■ **What to work on**:
[a] In the post about stopping an ESA claim, what work did the writer do on a self-employed basis?
[b] Do these statements agree with the post about stopping an ESA claim? Answer yes or no for each, and quote the deciding words from the post. (i) The writer had been claiming ESA for only about six weeks. (ii) The writer's wife supported the decision to stop the claim. (iii) The writer told the ESA and HB people they wanted to go back to work.
[c] Carry the post about stopping an ESA claim forward from its last sentence.
--- Exercise text Enclosed Below ---
I was upto about 2 months ago claiming ESA,i hadn't been claiming for long about 6 weeks i believe,along with housing benefit.
Anyway i had a severe attack of anxiety and it caused me,against my wifes and families wishes,to contact the ESA and HB people and stop my claim.I told them i wanted to go back to work.I worked self employed as a decorative sign writer.
However,i now know i have made a terrible mistake.I just cannot work enough and regulary enough to earn an income.The whole process of working is crippling me,i was warned about these effects because of my condition by the chronic pain management team and mental health unit.My life mentally is back to near suicidal thoughts again,i tried once before and couldn't even get that right.I have let everyone down,all those people both family and medical teams who were making my life more bearable,i have let them all down.
--- End of Enclosed Exercise text ---
--- Provided data Enclosed Below ---
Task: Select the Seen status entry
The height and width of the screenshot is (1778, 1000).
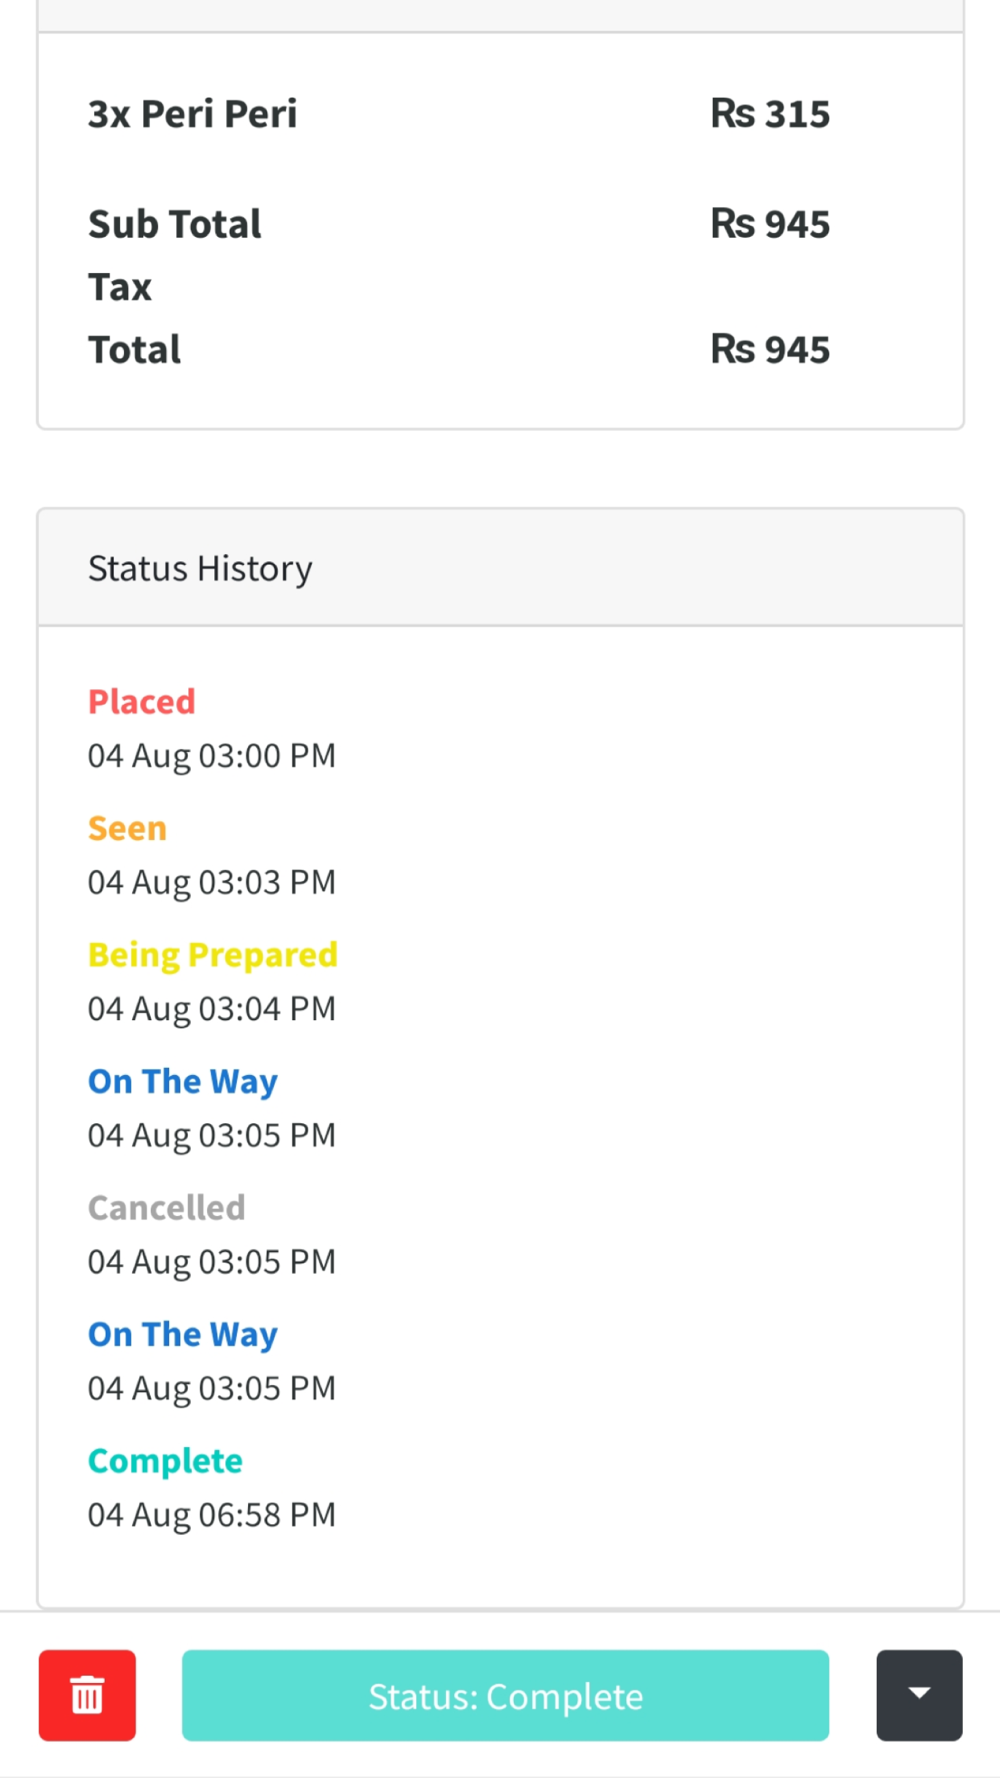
--- End of Enclosed Provided data ---
■ **Answers to the tasks**:
[a] Decorative sign writing.

[b]
(i) Yes: "i hadn't been claiming for long about 6 weeks i believe"
(ii) No: "against my wifes and families wishes"
(iii) Yes: "I told them i wanted to go back to work."

[c]
Now though i think i have a problem,because other than the doctors and future referalls,i have stopped seeing the pain management and psychologists,i also told them i wasn't attending anymore,so they signed me off.Oh dear what have i done,all this was really because of a severe anxiety attack that i didn't want to tell anyone about.
Now i have no income at all,the kids are helping me and the wife financially,but i just really need to find out will i be able to reapply for ESA,i wasn't assessed before.
Housing benefit should be ok,but i need financial and medical help again.